- WHAT YOU WILL DO -
Write out everything from the start of the entries down to the line containing "Preguntas Frecuentes (673, 1338)", including that line, and leave out the pictures.

- RECORDS FOR THE EXERCISE -
————
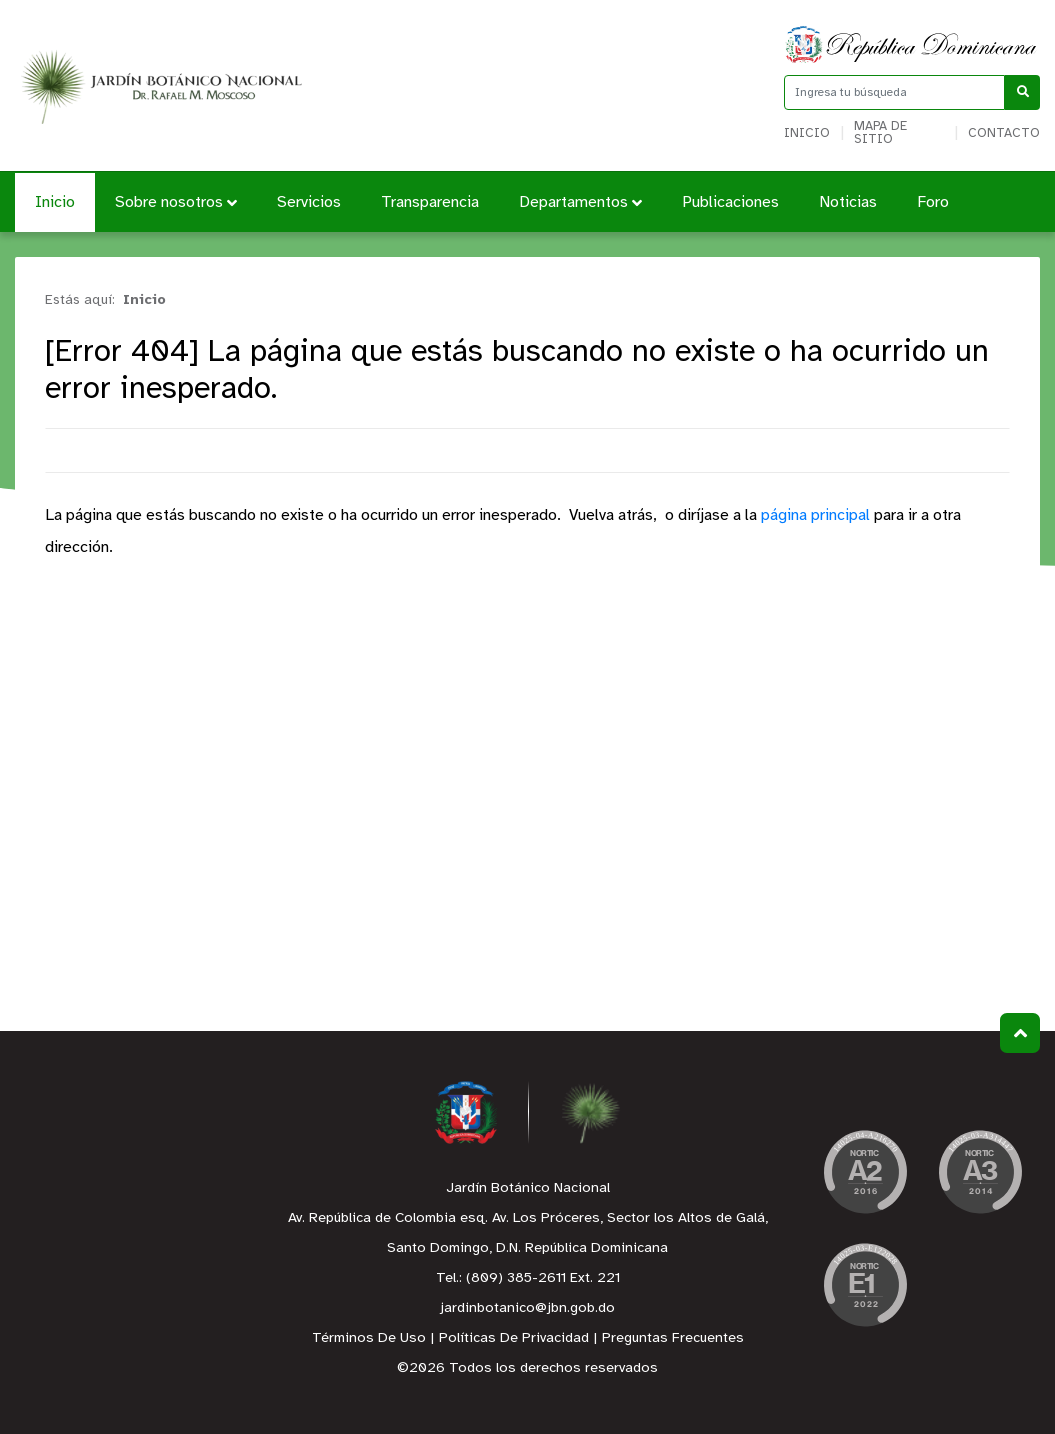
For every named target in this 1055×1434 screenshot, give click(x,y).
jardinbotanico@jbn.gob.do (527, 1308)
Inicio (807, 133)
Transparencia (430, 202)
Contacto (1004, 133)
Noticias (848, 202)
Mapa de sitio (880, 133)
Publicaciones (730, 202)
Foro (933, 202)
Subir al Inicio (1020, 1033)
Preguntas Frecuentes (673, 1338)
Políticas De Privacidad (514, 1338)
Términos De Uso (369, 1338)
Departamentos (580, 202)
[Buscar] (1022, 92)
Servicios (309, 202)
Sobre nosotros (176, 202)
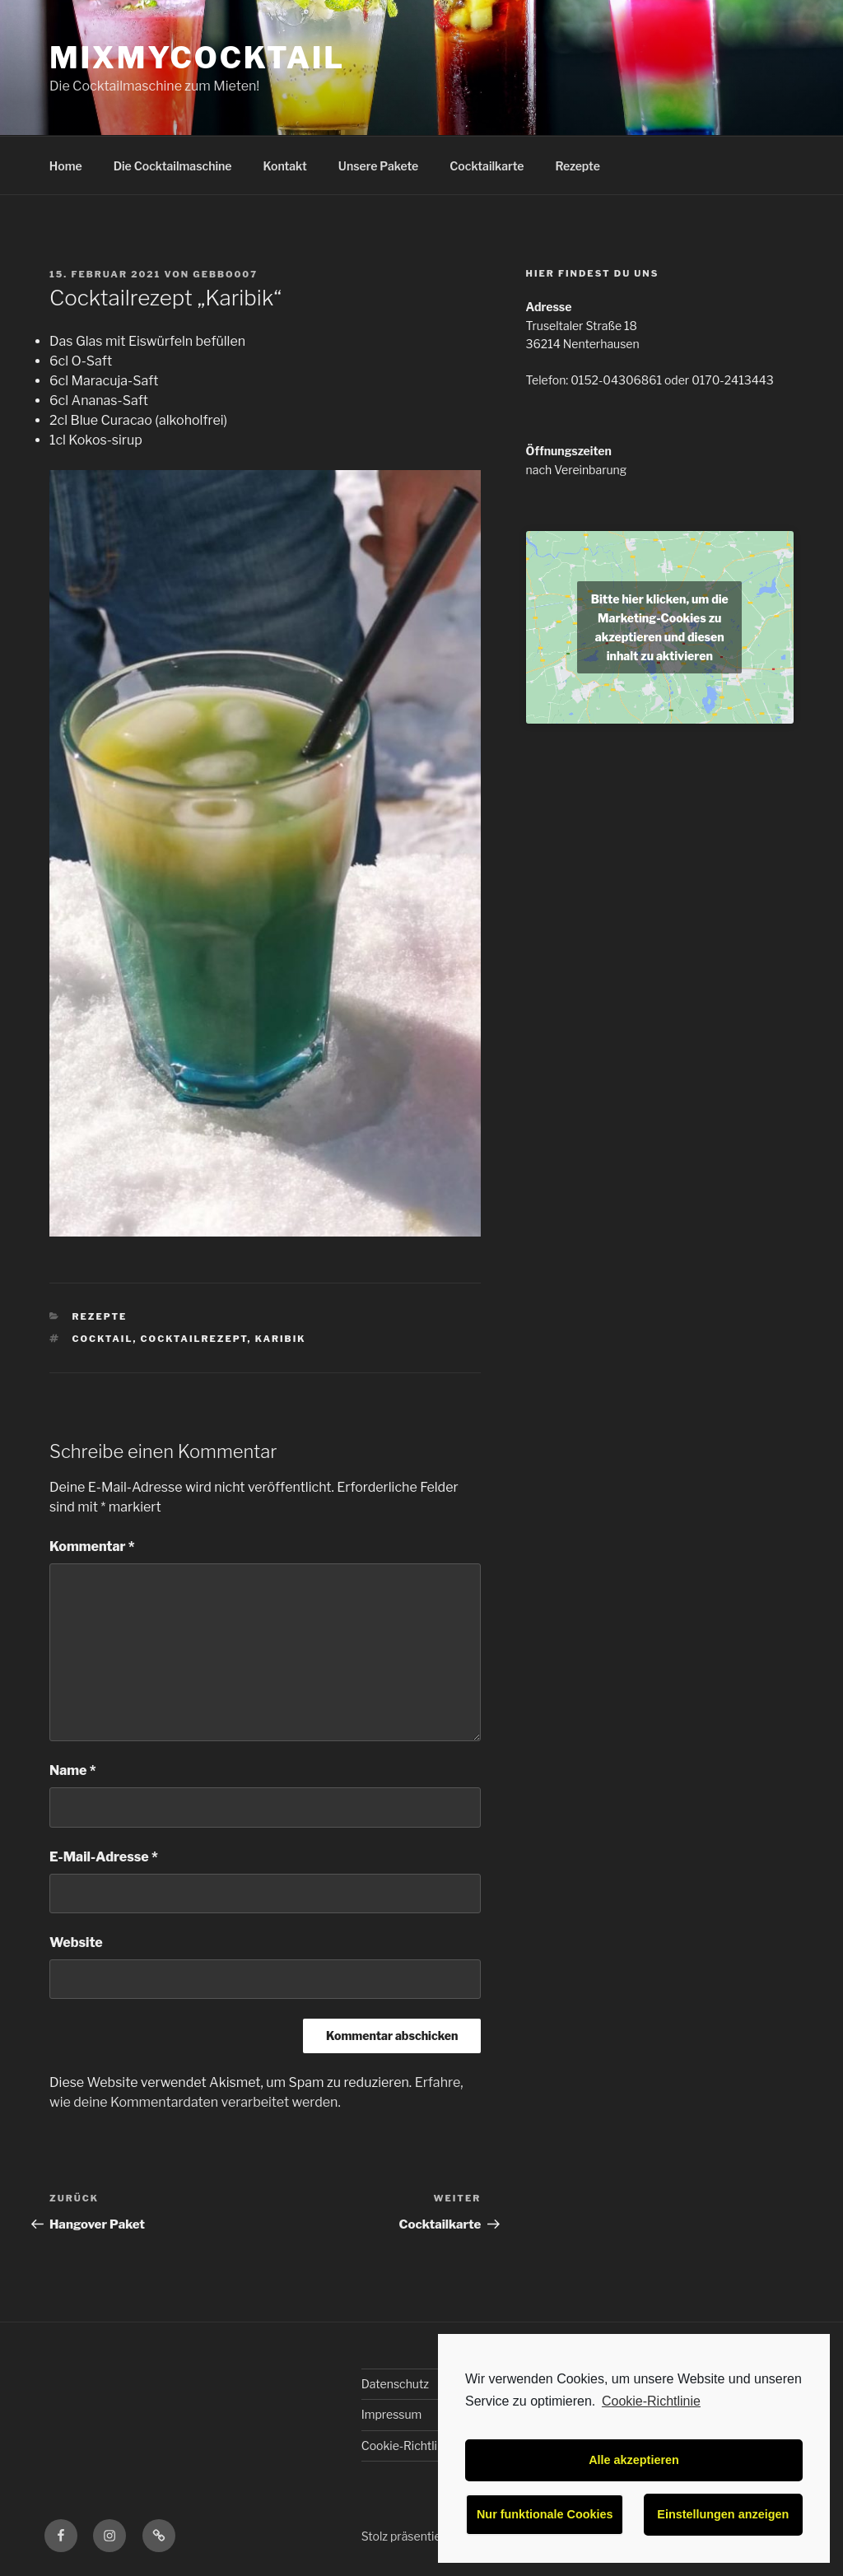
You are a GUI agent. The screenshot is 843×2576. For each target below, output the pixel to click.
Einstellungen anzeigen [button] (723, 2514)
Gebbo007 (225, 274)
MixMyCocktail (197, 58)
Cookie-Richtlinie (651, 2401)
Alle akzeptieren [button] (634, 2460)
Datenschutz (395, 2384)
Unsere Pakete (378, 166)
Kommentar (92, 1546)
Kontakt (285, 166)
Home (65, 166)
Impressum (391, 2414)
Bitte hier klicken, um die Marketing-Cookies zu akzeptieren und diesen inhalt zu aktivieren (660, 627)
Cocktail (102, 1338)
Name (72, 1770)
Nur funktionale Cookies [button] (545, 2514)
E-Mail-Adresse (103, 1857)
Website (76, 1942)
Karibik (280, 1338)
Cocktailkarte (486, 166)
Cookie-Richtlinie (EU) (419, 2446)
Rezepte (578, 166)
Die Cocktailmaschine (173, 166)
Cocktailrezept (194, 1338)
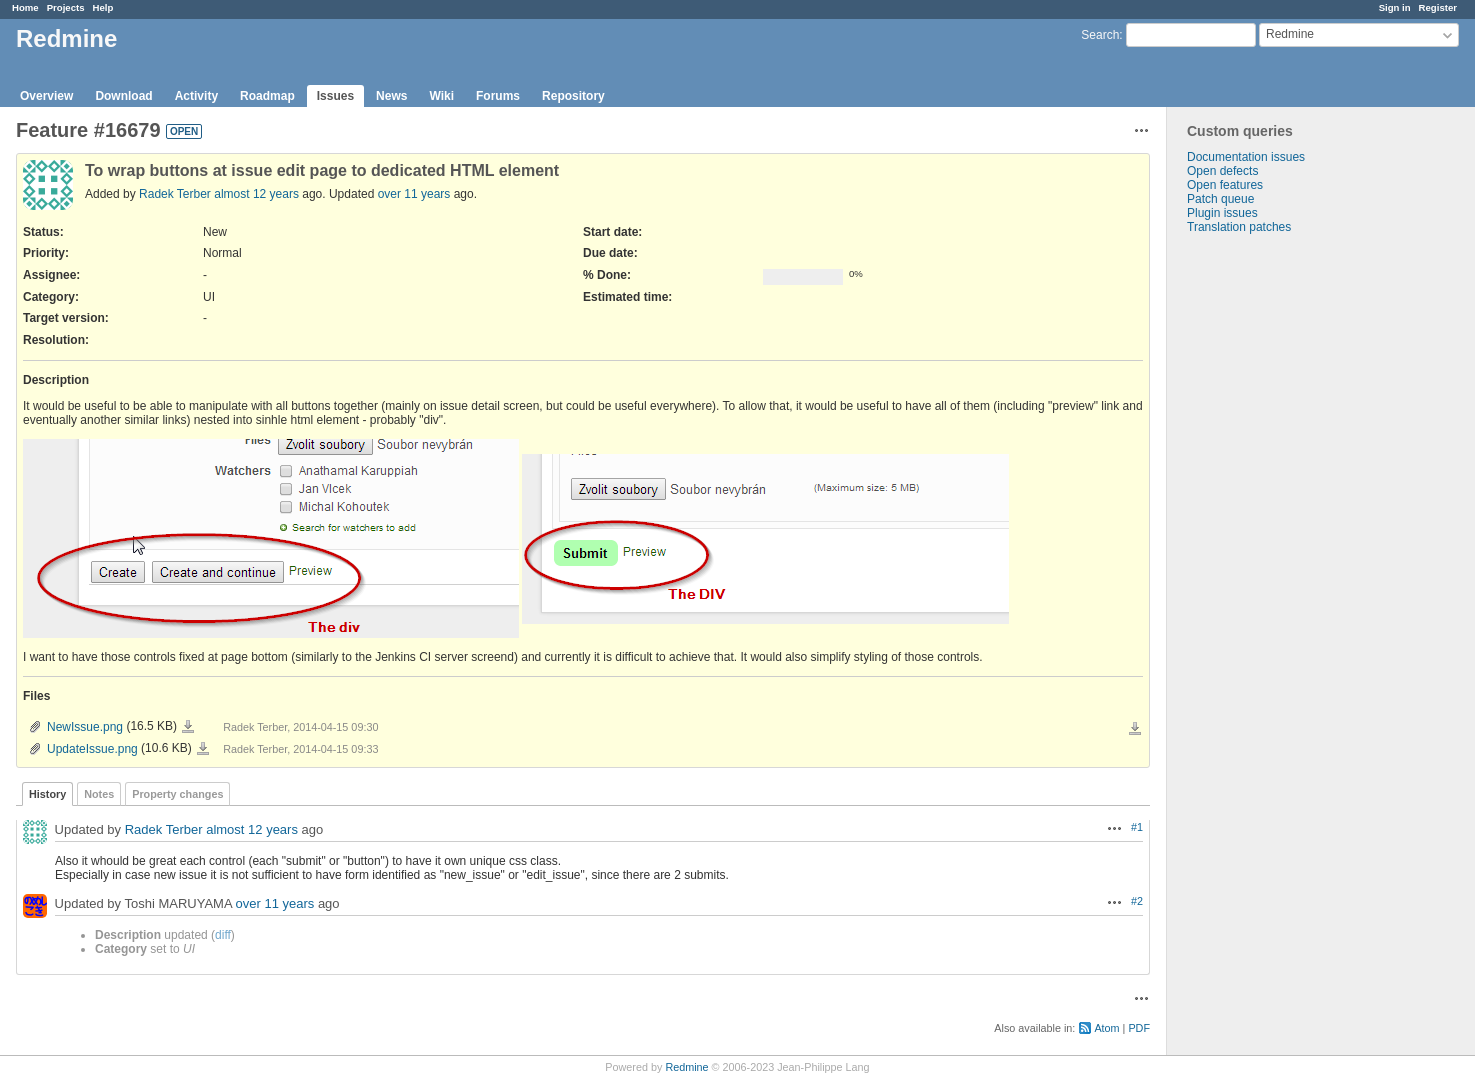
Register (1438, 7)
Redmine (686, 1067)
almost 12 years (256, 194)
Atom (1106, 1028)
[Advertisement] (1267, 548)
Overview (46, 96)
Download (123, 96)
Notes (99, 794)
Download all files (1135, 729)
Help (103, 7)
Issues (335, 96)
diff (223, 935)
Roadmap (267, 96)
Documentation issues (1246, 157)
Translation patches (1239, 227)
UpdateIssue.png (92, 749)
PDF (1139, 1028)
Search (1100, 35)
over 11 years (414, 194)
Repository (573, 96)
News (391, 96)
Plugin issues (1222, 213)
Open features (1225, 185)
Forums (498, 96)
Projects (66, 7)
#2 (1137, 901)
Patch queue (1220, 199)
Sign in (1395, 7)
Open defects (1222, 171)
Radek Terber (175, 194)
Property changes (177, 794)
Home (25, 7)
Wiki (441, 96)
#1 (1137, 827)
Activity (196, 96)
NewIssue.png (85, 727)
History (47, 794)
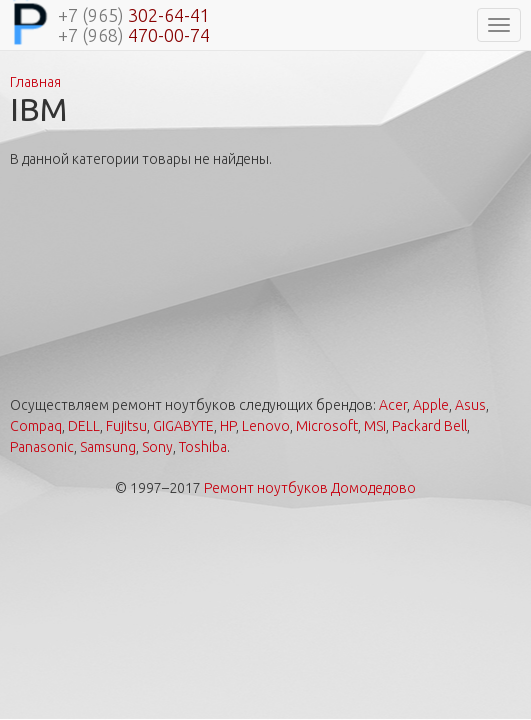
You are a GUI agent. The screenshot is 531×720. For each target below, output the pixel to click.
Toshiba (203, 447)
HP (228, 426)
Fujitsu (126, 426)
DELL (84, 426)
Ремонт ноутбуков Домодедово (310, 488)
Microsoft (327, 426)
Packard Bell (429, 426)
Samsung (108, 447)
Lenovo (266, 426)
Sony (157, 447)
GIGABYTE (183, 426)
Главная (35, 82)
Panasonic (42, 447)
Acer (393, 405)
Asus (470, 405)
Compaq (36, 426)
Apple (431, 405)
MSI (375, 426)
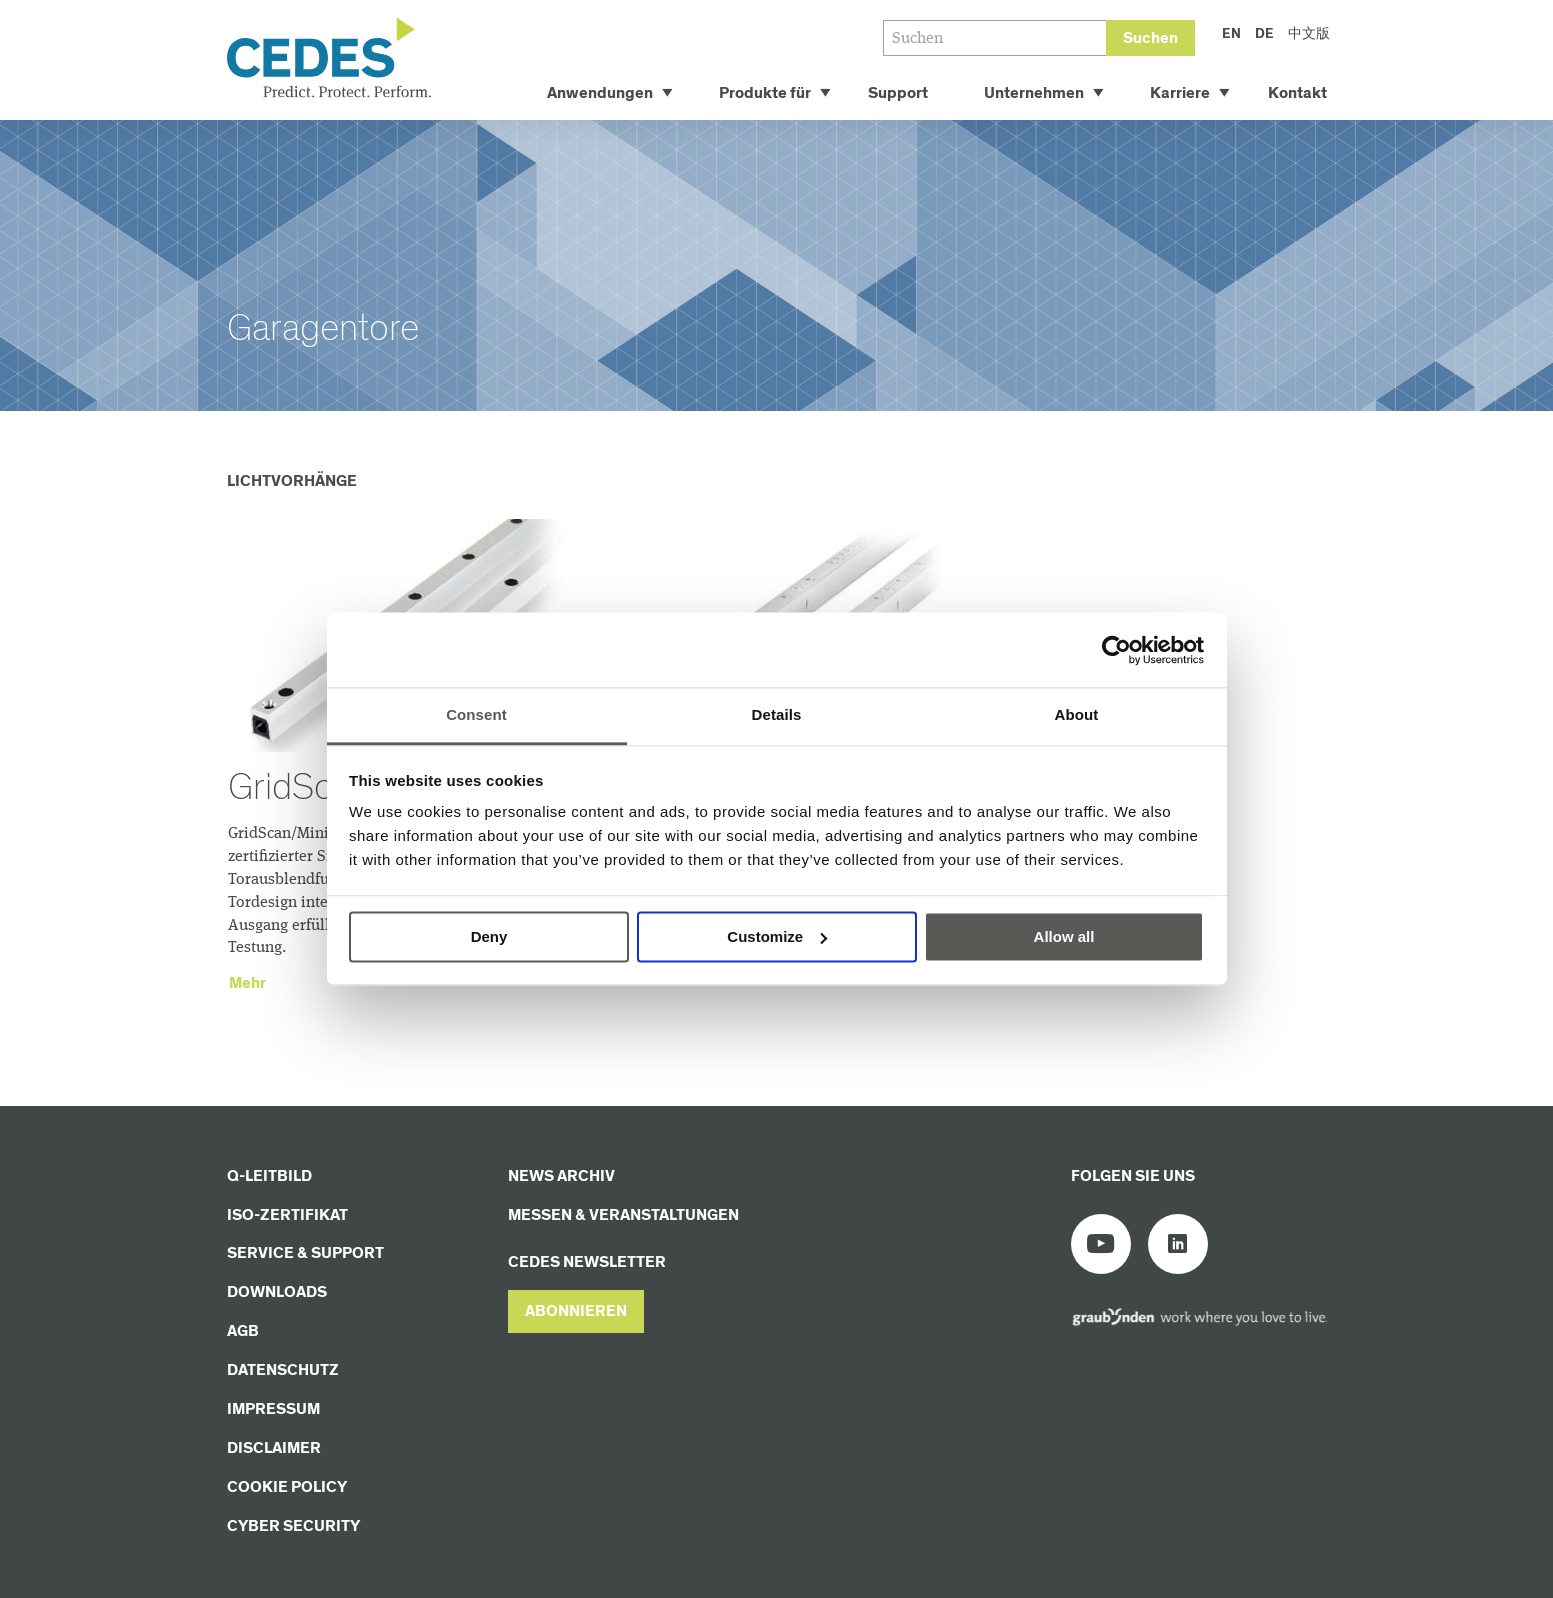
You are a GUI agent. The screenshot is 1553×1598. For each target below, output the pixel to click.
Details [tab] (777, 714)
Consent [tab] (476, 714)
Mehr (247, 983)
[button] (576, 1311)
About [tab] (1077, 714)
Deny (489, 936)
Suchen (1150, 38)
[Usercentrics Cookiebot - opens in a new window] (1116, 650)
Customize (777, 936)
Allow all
————
- FULL RESPONSE -
For every named target in this 1055×1434 screenshot, give click(x,y).
jardinbotanico@jbn.gob.do (527, 1308)
Inicio (807, 133)
Transparencia (430, 202)
Contacto (1004, 133)
Noticias (848, 202)
Mapa de sitio (880, 133)
Publicaciones (730, 202)
Foro (933, 202)
Subir al Inicio (1020, 1033)
Preguntas Frecuentes (673, 1338)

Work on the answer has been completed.